(Stored data entries)
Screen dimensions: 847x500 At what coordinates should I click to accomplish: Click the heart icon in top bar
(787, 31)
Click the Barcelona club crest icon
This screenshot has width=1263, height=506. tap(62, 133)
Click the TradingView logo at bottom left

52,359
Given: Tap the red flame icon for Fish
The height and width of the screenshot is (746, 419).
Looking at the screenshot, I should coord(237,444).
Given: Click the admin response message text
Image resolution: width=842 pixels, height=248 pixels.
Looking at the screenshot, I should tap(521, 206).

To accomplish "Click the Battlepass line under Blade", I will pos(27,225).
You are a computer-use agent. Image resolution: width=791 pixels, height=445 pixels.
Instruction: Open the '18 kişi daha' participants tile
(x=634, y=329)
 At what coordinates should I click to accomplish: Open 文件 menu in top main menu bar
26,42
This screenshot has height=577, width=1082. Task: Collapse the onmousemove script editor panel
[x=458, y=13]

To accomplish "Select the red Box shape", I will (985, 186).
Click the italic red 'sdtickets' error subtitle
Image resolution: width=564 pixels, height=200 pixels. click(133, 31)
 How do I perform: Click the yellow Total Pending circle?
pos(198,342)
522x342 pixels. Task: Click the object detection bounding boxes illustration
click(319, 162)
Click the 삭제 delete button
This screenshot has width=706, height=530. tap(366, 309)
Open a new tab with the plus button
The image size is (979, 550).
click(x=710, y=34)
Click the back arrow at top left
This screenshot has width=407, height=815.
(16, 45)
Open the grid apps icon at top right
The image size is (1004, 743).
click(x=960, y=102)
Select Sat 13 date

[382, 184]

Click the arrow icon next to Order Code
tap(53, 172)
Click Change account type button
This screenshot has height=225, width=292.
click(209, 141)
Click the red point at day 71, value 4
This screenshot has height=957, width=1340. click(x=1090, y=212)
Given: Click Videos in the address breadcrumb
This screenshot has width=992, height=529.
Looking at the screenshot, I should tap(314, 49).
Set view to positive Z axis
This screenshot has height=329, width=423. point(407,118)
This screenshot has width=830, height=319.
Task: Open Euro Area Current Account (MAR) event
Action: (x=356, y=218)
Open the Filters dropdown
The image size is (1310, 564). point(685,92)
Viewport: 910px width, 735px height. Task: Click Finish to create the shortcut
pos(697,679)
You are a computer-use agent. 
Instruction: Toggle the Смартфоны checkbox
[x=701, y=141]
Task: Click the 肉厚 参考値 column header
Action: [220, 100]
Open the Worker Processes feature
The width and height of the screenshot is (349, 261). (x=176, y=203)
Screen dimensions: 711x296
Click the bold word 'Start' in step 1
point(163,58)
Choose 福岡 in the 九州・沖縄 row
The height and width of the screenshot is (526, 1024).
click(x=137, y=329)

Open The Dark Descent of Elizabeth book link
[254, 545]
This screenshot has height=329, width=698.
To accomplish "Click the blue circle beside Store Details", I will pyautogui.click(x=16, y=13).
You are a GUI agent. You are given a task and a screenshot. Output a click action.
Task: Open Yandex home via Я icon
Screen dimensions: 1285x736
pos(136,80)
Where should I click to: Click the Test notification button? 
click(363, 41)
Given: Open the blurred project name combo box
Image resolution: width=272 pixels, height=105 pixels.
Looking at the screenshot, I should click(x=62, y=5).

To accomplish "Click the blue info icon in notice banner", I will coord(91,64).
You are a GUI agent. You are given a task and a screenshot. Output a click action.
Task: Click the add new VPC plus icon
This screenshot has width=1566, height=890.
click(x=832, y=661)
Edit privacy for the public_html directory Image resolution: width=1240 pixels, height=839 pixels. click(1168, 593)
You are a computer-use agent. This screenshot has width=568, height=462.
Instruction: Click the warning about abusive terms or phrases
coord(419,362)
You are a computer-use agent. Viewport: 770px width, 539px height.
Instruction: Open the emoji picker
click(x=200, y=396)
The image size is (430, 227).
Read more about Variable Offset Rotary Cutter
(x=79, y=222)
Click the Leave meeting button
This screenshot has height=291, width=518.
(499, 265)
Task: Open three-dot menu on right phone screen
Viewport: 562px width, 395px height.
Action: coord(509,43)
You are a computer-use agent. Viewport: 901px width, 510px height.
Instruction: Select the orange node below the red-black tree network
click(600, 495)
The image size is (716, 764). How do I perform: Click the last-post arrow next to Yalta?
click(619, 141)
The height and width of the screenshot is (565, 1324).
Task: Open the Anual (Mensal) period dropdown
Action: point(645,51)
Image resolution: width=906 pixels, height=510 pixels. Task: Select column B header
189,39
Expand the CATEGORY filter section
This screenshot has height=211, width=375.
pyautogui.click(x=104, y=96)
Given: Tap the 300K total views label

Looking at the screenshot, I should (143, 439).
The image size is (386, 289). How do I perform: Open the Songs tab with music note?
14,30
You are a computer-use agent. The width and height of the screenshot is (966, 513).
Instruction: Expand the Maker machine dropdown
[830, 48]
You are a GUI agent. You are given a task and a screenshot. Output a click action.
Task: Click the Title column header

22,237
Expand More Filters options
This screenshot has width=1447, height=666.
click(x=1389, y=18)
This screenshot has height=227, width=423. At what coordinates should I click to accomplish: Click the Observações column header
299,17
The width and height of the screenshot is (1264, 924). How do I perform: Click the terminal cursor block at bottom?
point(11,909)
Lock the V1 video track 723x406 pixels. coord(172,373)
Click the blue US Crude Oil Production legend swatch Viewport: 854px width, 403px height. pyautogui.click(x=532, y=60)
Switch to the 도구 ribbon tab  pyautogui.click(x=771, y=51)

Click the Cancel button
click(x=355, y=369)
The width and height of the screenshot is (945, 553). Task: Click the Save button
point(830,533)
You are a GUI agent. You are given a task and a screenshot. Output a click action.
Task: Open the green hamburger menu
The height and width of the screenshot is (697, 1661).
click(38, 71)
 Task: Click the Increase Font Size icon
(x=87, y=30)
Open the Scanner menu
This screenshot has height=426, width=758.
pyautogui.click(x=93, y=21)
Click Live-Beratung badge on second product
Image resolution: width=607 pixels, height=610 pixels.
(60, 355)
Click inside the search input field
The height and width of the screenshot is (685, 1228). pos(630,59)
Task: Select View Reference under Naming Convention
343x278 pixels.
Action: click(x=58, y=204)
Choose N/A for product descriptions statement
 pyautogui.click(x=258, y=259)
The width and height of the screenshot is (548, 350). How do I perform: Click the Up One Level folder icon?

Task details:
Each entry above should be restated exactly as supplied.

Response to this task:
Screen dimensions: 847x500 At what coordinates should I click to accomplish: Click the heart icon in top bar
(787, 31)
Click the Barcelona club crest icon
This screenshot has width=1263, height=506. tap(62, 133)
Click the TradingView logo at bottom left

52,359
Given: Tap the red flame icon for Fish
The height and width of the screenshot is (746, 419).
Looking at the screenshot, I should coord(237,444).
Given: Click the admin response message text
Image resolution: width=842 pixels, height=248 pixels.
Looking at the screenshot, I should tap(521, 206).

To accomplish "Click the Battlepass line under Blade", I will pos(27,225).
You are a computer-use agent. Image resolution: width=791 pixels, height=445 pixels.
Instruction: Open the '18 kişi daha' participants tile
(x=634, y=329)
 At what coordinates should I click to accomplish: Open 文件 menu in top main menu bar
26,42
This screenshot has height=577, width=1082. Task: Collapse the onmousemove script editor panel
[x=458, y=13]

To accomplish "Select the red Box shape", I will (985, 186).
Click the italic red 'sdtickets' error subtitle
Image resolution: width=564 pixels, height=200 pixels. click(133, 31)
 How do I perform: Click the yellow Total Pending circle?
pos(198,342)
522x342 pixels. Task: Click the object detection bounding boxes illustration
click(319, 162)
Click the 삭제 delete button
This screenshot has width=706, height=530. tap(366, 309)
Open a new tab with the plus button
The image size is (979, 550).
click(x=710, y=34)
Click the back arrow at top left
This screenshot has width=407, height=815.
(16, 45)
Open the grid apps icon at top right
The image size is (1004, 743).
click(x=960, y=102)
Select Sat 13 date

[382, 184]

Click the arrow icon next to Order Code
tap(53, 172)
Click Change account type button
This screenshot has height=225, width=292.
click(209, 141)
Click the red point at day 71, value 4
This screenshot has height=957, width=1340. click(x=1090, y=212)
Given: Click Videos in the address breadcrumb
This screenshot has width=992, height=529.
Looking at the screenshot, I should tap(314, 49).
Set view to positive Z axis
This screenshot has height=329, width=423. point(407,118)
This screenshot has width=830, height=319.
Task: Open Euro Area Current Account (MAR) event
Action: (x=356, y=218)
Open the Filters dropdown
The image size is (1310, 564). point(685,92)
Viewport: 910px width, 735px height. Task: Click Finish to create the shortcut
pos(697,679)
You are a computer-use agent. 
Instruction: Toggle the Смартфоны checkbox
[x=701, y=141]
Task: Click the 肉厚 参考値 column header
Action: [220, 100]
Open the Worker Processes feature
The width and height of the screenshot is (349, 261). (x=176, y=203)
Screen dimensions: 711x296
Click the bold word 'Start' in step 1
point(163,58)
Choose 福岡 in the 九州・沖縄 row
The height and width of the screenshot is (526, 1024).
click(x=137, y=329)

Open The Dark Descent of Elizabeth book link
[254, 545]
This screenshot has height=329, width=698.
To accomplish "Click the blue circle beside Store Details", I will pyautogui.click(x=16, y=13).
You are a GUI agent. You are given a task and a screenshot. Output a click action.
Task: Open Yandex home via Я icon
Screen dimensions: 1285x736
pos(136,80)
Where should I click to: Click the Test notification button? 
click(363, 41)
Given: Open the blurred project name combo box
Image resolution: width=272 pixels, height=105 pixels.
Looking at the screenshot, I should click(x=62, y=5).

To accomplish "Click the blue info icon in notice banner", I will coord(91,64).
You are a GUI agent. You are given a task and a screenshot. Output a click action.
Task: Click the add new VPC plus icon
This screenshot has width=1566, height=890.
click(x=832, y=661)
Edit privacy for the public_html directory Image resolution: width=1240 pixels, height=839 pixels. click(1168, 593)
You are a computer-use agent. This screenshot has width=568, height=462.
Instruction: Click the warning about abusive terms or phrases
coord(419,362)
You are a computer-use agent. Viewport: 770px width, 539px height.
Instruction: Open the emoji picker
click(x=200, y=396)
The image size is (430, 227).
Read more about Variable Offset Rotary Cutter
(x=79, y=222)
Click the Leave meeting button
This screenshot has height=291, width=518.
(499, 265)
Task: Open three-dot menu on right phone screen
Viewport: 562px width, 395px height.
Action: coord(509,43)
You are a computer-use agent. Viewport: 901px width, 510px height.
Instruction: Select the orange node below the red-black tree network
click(600, 495)
The image size is (716, 764). How do I perform: Click the last-post arrow next to Yalta?
click(619, 141)
The height and width of the screenshot is (565, 1324).
Task: Open the Anual (Mensal) period dropdown
Action: point(645,51)
Image resolution: width=906 pixels, height=510 pixels. Task: Select column B header
189,39
Expand the CATEGORY filter section
This screenshot has height=211, width=375.
pyautogui.click(x=104, y=96)
Given: Tap the 300K total views label

Looking at the screenshot, I should (143, 439).
The image size is (386, 289). How do I perform: Open the Songs tab with music note?
14,30
You are a computer-use agent. The width and height of the screenshot is (966, 513).
Instruction: Expand the Maker machine dropdown
[830, 48]
You are a GUI agent. You are given a task and a screenshot. Output a click action.
Task: Click the Title column header

22,237
Expand More Filters options
This screenshot has width=1447, height=666.
click(x=1389, y=18)
This screenshot has height=227, width=423. At what coordinates should I click to accomplish: Click the Observações column header
299,17
The width and height of the screenshot is (1264, 924). How do I perform: Click the terminal cursor block at bottom?
point(11,909)
Lock the V1 video track 723x406 pixels. coord(172,373)
Click the blue US Crude Oil Production legend swatch Viewport: 854px width, 403px height. pyautogui.click(x=532, y=60)
Switch to the 도구 ribbon tab  pyautogui.click(x=771, y=51)

Click the Cancel button
click(x=355, y=369)
The width and height of the screenshot is (945, 553). Task: Click the Save button
point(830,533)
You are a GUI agent. You are given a task and a screenshot. Output a click action.
Task: Open the green hamburger menu
The height and width of the screenshot is (697, 1661).
click(38, 71)
 Task: Click the Increase Font Size icon
(x=87, y=30)
Open the Scanner menu
This screenshot has height=426, width=758.
pyautogui.click(x=93, y=21)
Click Live-Beratung badge on second product
Image resolution: width=607 pixels, height=610 pixels.
(60, 355)
Click inside the search input field
The height and width of the screenshot is (685, 1228). pos(630,59)
Task: Select View Reference under Naming Convention
343x278 pixels.
Action: click(x=58, y=204)
Choose N/A for product descriptions statement
 pyautogui.click(x=258, y=259)
The width and height of the screenshot is (548, 350). How do I perform: Click the Up One Level folder icon?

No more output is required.